↓↓↓

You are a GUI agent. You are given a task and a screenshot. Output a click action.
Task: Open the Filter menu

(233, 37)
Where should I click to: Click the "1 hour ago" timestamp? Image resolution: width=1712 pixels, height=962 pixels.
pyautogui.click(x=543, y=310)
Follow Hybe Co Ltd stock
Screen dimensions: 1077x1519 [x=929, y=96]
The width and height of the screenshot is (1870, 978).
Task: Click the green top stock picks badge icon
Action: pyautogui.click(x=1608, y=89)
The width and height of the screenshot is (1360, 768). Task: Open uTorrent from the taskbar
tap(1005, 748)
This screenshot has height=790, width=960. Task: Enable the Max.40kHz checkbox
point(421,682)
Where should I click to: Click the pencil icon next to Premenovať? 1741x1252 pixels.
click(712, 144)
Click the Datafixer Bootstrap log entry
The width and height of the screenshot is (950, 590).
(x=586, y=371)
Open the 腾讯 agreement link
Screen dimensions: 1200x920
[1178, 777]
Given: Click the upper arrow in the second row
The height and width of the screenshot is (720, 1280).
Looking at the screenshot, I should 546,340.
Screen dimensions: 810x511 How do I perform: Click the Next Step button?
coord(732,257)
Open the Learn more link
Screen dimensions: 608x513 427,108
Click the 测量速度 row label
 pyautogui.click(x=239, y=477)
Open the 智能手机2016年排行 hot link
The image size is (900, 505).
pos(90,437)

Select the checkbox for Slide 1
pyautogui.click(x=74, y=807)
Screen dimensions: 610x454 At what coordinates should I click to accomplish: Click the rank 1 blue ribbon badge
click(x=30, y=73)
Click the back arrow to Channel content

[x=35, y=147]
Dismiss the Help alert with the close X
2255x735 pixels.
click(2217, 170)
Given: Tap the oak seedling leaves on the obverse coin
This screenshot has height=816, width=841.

↑↑↑

▶ [The task]: All of the material is to be retyped verbatim.

▶ [Task response]:
You are a GUI agent. You are given a task and a screenshot. Output a click action.
Task: Open the Filter menu

(233, 37)
Where should I click to: Click the "1 hour ago" timestamp? Image resolution: width=1712 pixels, height=962 pixels.
pyautogui.click(x=543, y=310)
Follow Hybe Co Ltd stock
Screen dimensions: 1077x1519 [x=929, y=96]
The width and height of the screenshot is (1870, 978).
Task: Click the green top stock picks badge icon
Action: pyautogui.click(x=1608, y=89)
The width and height of the screenshot is (1360, 768). Task: Open uTorrent from the taskbar
tap(1005, 748)
This screenshot has height=790, width=960. Task: Enable the Max.40kHz checkbox
point(421,682)
Where should I click to: Click the pencil icon next to Premenovať? 1741x1252 pixels.
click(712, 144)
Click the Datafixer Bootstrap log entry
The width and height of the screenshot is (950, 590).
(x=586, y=371)
Open the 腾讯 agreement link
Screen dimensions: 1200x920
[1178, 777]
Given: Click the upper arrow in the second row
The height and width of the screenshot is (720, 1280).
Looking at the screenshot, I should 546,340.
Screen dimensions: 810x511 How do I perform: Click the Next Step button?
coord(732,257)
Open the Learn more link
Screen dimensions: 608x513 427,108
Click the 测量速度 row label
 pyautogui.click(x=239, y=477)
Open the 智能手机2016年排行 hot link
The image size is (900, 505).
pos(90,437)

Select the checkbox for Slide 1
pyautogui.click(x=74, y=807)
Screen dimensions: 610x454 At what coordinates should I click to accomplish: Click the rank 1 blue ribbon badge
click(x=30, y=73)
Click the back arrow to Channel content

[x=35, y=147]
Dismiss the Help alert with the close X
2255x735 pixels.
click(2217, 170)
Given: Tap the oak seedling leaves on the obverse coin
This screenshot has height=816, width=841.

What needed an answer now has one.